Dominique: I studied economics at the University of California, Berkeley, which led me to my first career in finance. Straight out of college I was lucky enough to work with some amazing people at an ultra-high net worth brokerage firm and then at Standard & Poor’s before realizing the finance industry wasn’t for me. I landed my first job in tech at Wildfire, a social media marketing startup on the peninsula. The company’s tight knit culture and creative drive on it’s growth journey was inspiring to say the least and I never looked back. I then landed at Google for 5+ years, where I worked on multiple products and built out their customer success teams. When Matt shared the idea for Vivun, it just felt right to pivot back into a smaller company where I would have the opportunity to build a team and culture from the ground up.
Unusual: You all have different areas of expertise. How has that helped as you’ve gotten Vivun off the ground?

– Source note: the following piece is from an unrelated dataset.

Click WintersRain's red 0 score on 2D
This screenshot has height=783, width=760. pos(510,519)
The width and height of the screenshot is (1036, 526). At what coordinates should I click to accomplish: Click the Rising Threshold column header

Claire: I consider us to be a puzzle with all the right pieces. We’ve struck a balance that is so unique. Matt and John have 20+ years of experience in product and engineering and have such an innate understanding of the presales function. John is incredibly forward thinking and Dominique knows how to work with customers so well. I handle all the operational day-to-day gritty things and ensure we are in the best possible place from a legal perspective for future investments and data privacy.
Matt: There was no accident in terms of the team we’ve assembled, which allowed us to bootstrap the company for the first 12 months. We didn’t take the strategy of one person coming in with a deck and idea, raising a bunch of money, and then trying to build the core team. We wanted to build the team first and then prove we could execute. This team has the expertise to handle everything from corporate compliance, customer contracts, building and shipping the right products, closing business, and making those customers successful after we onboard them. The core team was able to achieve all of this before we ever raised capital.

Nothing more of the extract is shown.